The mogul purchased the company from Swedish parent Aspiro for $56 million in January, believing music streaming is where the industry is headed. (Money generated from streaming shot up 39 percent last year, helping digital music match physical sales for the first time.)

But after a brief spike in interest following its star-studded relaunch on March 30, Tidal, on Tuesday (April 21), was the 872nd most downloaded iPhone app in the United States, and the 51st among music apps, according to AFP.

Sweden, Tidal’s original home, was the only country where it entered the top five list for downloaded apps, according to tracking service App Annie.

The Internet radio provider Pandora was the most downloaded music app in the U.S., with Spotify — seen as the rival targeted by Tidal — not far behind.

Tidal markets itself as a high-end alternative, using larger file sizes than Spotify and charging $19.99 — twice as much as its rival — for the full service.

Tidal also bills itself as artist-centered, amid charges that Spotify has insufficiently compensated musicians. At the relaunch of Tidal in New York, Jay Z brought out stars said to be partners in the service including Madonna, Kanye West, Daft Punk and Beyonce — Jay Z’s wife, who later released a love ballad for him exclusively on Tidal.

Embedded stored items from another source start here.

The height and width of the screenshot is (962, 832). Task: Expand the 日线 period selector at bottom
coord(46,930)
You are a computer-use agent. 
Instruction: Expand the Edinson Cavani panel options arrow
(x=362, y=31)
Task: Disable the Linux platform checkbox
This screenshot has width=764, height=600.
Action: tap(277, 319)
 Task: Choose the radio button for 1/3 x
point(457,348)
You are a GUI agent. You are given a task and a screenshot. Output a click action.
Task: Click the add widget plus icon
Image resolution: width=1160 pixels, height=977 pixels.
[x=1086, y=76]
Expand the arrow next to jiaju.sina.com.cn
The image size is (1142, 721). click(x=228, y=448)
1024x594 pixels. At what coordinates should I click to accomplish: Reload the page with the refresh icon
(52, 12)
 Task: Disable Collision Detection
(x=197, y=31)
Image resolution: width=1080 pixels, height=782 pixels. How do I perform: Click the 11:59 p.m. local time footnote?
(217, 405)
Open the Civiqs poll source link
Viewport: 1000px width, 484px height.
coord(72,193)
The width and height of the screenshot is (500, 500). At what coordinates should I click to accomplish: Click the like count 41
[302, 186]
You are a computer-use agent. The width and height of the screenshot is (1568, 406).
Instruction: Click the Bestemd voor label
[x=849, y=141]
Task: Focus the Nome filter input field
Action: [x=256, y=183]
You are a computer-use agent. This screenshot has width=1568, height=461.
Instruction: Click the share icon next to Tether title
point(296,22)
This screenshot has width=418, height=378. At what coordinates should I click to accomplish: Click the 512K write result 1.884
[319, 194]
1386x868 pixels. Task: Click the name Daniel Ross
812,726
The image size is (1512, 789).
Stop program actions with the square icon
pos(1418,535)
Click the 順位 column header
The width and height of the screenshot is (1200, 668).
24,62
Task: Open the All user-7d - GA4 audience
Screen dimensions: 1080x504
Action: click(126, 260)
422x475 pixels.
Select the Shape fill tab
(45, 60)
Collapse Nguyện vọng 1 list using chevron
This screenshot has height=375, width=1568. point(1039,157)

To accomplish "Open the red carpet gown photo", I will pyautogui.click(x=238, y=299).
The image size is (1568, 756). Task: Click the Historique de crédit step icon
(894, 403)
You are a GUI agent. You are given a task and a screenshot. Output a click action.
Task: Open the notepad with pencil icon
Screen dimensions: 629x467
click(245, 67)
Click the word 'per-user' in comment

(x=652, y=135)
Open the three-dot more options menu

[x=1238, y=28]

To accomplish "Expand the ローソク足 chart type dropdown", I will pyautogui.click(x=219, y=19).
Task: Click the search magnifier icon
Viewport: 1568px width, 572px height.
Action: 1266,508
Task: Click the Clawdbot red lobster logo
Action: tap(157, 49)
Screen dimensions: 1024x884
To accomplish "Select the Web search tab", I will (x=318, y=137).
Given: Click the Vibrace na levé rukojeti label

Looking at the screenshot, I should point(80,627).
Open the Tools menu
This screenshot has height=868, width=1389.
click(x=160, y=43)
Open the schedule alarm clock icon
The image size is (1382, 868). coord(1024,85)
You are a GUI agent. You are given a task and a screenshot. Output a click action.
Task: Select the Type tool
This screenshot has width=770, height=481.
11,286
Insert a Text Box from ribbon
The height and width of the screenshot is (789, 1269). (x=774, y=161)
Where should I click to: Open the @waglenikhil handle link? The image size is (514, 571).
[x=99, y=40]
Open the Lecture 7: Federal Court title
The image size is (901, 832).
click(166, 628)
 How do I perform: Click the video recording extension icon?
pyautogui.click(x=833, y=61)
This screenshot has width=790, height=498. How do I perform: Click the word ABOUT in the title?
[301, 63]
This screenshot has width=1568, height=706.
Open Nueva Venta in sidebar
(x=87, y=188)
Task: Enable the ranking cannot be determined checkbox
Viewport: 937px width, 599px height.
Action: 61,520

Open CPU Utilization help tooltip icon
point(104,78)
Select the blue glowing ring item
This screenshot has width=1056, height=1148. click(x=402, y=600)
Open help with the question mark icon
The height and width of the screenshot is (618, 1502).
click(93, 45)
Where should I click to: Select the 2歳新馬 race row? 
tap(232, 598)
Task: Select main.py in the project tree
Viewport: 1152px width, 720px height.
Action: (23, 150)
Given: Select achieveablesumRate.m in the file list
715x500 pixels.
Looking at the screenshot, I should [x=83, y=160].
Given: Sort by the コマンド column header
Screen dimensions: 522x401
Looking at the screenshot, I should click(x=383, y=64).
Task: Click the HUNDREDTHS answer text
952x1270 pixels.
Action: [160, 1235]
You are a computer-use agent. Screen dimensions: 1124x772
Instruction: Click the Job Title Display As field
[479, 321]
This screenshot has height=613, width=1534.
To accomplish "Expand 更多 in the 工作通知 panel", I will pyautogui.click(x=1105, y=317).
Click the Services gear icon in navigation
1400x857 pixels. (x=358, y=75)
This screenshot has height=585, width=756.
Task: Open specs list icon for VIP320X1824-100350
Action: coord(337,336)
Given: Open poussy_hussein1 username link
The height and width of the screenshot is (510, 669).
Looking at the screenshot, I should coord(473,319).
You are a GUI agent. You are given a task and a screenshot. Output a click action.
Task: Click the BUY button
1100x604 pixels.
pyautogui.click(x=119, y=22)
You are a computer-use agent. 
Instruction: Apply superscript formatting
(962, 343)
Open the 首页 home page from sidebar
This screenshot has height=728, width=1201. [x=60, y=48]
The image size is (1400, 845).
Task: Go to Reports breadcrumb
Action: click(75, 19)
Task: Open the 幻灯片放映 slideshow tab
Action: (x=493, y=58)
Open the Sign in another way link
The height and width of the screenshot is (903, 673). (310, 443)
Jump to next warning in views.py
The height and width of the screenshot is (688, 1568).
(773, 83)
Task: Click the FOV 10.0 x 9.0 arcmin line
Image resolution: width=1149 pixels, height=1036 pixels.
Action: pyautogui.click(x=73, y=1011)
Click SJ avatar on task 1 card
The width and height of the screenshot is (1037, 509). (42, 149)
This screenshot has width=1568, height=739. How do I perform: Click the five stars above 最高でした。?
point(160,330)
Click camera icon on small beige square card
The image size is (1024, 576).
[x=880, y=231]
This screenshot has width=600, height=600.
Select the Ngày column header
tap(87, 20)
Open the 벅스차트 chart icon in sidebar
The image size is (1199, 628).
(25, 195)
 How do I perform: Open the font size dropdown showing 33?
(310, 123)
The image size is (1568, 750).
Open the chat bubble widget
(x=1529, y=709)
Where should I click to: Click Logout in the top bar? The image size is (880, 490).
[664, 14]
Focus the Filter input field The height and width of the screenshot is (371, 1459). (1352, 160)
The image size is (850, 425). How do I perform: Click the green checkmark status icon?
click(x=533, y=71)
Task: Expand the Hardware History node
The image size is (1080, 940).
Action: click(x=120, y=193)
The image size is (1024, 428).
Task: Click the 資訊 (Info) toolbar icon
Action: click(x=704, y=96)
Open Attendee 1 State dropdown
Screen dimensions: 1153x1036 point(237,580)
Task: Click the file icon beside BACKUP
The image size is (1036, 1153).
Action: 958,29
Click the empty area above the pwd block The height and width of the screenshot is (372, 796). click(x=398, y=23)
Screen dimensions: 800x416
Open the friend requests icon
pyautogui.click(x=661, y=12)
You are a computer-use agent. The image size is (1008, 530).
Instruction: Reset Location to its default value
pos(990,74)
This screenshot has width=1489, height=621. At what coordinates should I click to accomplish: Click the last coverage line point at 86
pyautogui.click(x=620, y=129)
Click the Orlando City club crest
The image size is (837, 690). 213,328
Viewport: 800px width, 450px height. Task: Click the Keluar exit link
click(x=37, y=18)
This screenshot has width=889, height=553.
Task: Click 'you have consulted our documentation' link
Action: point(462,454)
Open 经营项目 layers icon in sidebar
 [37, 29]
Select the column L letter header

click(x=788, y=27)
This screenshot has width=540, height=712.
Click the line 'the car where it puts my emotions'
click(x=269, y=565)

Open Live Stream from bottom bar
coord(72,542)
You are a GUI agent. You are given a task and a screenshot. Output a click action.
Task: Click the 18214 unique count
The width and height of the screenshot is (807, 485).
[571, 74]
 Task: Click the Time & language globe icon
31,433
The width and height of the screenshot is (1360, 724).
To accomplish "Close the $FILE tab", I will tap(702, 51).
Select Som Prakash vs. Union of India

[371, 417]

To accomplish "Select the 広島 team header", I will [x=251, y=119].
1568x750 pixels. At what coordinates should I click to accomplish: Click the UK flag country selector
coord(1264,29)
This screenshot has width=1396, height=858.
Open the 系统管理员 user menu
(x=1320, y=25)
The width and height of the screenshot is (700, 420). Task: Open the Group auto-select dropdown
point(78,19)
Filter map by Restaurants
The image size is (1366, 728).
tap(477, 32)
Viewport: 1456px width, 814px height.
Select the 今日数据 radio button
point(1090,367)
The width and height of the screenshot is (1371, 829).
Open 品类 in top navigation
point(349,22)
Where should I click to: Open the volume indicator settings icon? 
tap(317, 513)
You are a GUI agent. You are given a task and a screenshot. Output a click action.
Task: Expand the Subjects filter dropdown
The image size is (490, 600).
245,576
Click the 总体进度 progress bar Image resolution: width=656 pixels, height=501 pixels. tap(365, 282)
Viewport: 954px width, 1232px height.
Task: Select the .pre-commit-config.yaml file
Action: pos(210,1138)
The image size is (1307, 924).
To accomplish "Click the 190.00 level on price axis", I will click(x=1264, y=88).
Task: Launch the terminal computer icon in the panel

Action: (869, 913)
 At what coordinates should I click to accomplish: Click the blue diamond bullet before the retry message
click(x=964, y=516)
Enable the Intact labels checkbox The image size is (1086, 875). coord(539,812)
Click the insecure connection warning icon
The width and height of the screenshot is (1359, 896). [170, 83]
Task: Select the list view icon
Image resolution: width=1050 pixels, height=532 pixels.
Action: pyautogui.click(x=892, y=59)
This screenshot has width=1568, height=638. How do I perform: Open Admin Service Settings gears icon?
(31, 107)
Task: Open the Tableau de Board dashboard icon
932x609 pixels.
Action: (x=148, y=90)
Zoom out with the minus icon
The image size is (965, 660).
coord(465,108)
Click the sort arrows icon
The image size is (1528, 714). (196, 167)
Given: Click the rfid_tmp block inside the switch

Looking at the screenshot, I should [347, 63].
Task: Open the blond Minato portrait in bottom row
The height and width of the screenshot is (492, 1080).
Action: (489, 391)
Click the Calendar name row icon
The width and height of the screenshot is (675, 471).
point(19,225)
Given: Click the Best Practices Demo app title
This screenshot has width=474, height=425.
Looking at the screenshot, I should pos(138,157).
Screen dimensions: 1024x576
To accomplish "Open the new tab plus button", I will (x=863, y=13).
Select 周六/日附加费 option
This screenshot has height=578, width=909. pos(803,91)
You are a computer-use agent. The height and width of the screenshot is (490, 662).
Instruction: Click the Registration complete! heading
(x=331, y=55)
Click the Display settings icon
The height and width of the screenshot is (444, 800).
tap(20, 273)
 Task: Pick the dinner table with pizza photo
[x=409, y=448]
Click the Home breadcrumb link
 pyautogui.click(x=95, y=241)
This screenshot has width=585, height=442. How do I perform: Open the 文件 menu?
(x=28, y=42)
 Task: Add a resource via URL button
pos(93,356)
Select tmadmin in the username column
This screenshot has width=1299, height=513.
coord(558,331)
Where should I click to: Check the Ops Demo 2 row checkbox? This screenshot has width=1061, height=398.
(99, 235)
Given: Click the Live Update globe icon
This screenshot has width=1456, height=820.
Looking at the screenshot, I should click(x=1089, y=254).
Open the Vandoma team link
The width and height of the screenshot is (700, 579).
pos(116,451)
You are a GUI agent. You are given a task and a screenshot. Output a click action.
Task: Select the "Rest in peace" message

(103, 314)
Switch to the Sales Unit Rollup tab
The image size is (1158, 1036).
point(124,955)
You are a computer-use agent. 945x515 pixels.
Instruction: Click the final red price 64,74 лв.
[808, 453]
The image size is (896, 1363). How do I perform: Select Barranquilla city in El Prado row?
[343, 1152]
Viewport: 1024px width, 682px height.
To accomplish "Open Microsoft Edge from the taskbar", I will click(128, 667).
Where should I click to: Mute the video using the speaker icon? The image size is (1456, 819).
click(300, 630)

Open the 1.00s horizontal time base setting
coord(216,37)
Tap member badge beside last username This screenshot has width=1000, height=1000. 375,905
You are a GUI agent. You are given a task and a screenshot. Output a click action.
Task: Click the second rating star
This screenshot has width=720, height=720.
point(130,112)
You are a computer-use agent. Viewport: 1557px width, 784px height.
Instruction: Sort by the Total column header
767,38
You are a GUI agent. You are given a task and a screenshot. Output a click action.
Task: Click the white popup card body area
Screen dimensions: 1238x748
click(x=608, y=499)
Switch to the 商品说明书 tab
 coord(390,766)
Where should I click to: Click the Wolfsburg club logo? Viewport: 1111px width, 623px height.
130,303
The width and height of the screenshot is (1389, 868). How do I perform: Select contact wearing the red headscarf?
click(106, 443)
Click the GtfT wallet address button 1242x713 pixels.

But several artists have publicly criticized the roll-out, saying that Jay Z contradicted his own message of supporting artists by making it appear as if some of the world’s biggest musicians wanted more money.

“When they say it’s artist-owned, it’s owned by those rich, wealthy artists,” Marcus Mumford, the frontman of Mumford & Sons, charged in a recent interview with The Daily Beast, which said that the band members responded to the mention of Tidal with “a series of loud fart sounds.”

Tidal last week replaced its CEO and announced layoffs, although it said it was also hiring for new positions.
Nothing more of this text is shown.